New Delhi: The unexpected fall of rupee against the dollar is now threatening the country’s credit profile. It has also increased the foreign debt of the country. The rupee touched a low of 59.83 on Monday owing to the demand of the oil companies. But after the much needed selling of dollars by banks, rupee began to recover to close at the level of 59.68.

Rupee has declined by almost 8 percent since the first week of May. International credit rating agency Moody’s has reasoned that the sudden fall in rupee is because of the weakness in fundamentals of the Indian economy. Weak rupee has also dented the prospect of getting loans. However, the situation has not reached a point where a review in India’s credit ratings is required.

The stock market too has been witnessing a downward trend which has further dented the rupee. The dollar has been strengthened by demand from the oil companies. With indication of recovery in the American economy, the Foreign Institutional Investors (FIIs) are also constantly withdrawing their investments from India.

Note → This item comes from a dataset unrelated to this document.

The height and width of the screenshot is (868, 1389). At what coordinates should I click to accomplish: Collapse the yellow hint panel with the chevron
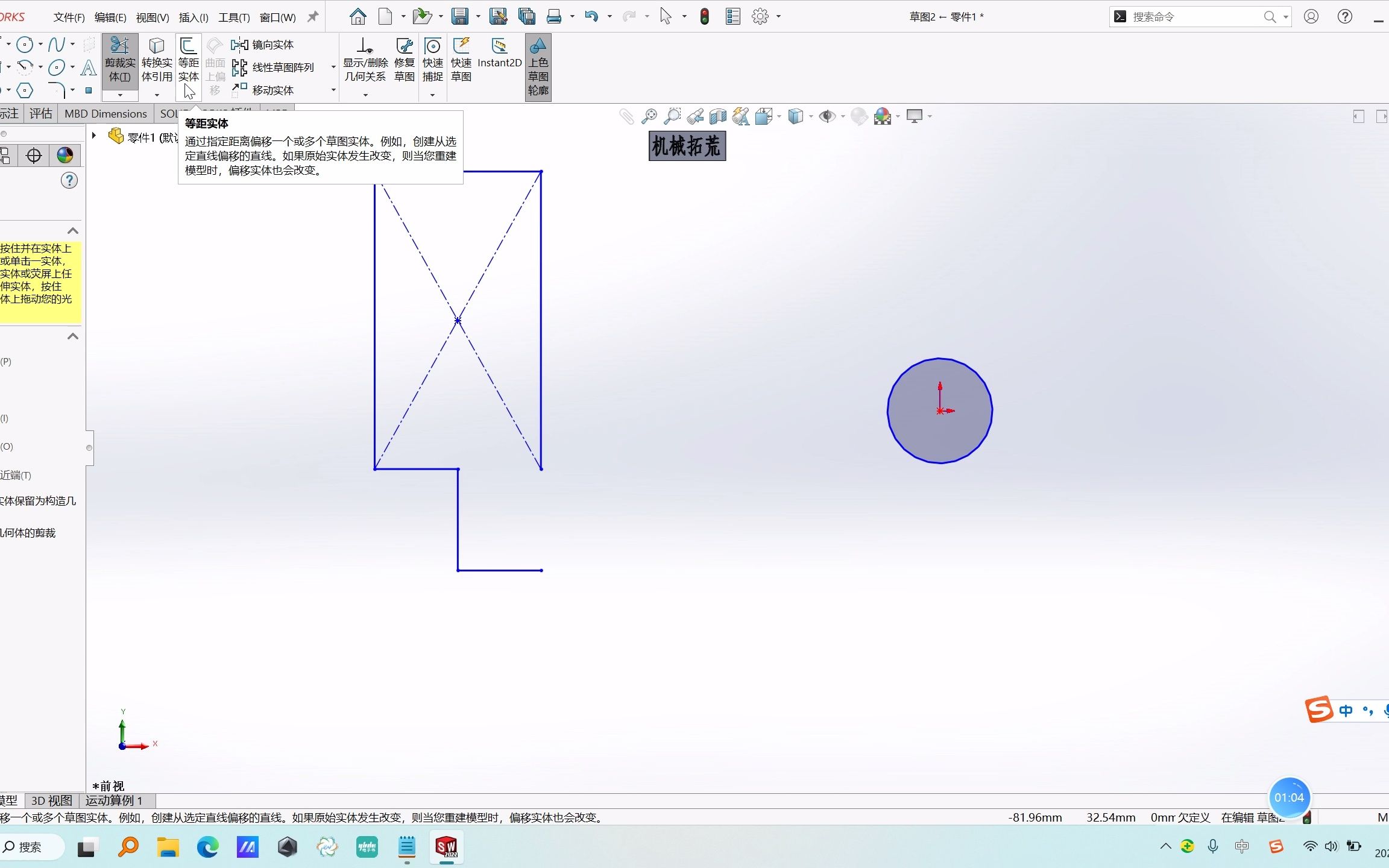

FIIs have pulled out USD 5 billion from Indian markets so far.

On the instructions from the RBI, some PSU banks sold dollars on Monday which resulted in rescuing rupee from psychological level of 60. According to Merrill Lynch, the RBI may sell another USD 30 billion to arrest rupee fall. However, the CEO of India Forex Advisors Abhishek Goenka says that rupee is again bottoming out against dollar. FII pullout from the share market is also not helping the cause.

Weak rupee will also affect imports in India. The oil import in India will put pressure on the Indian economy. The current account deficit is close to its dangerous level. International agencies have also started to forecast further fall in rupee. International broking firm Standard Chartered has estimated the value of rupee to decrease from 53 to 60.5 in the current year.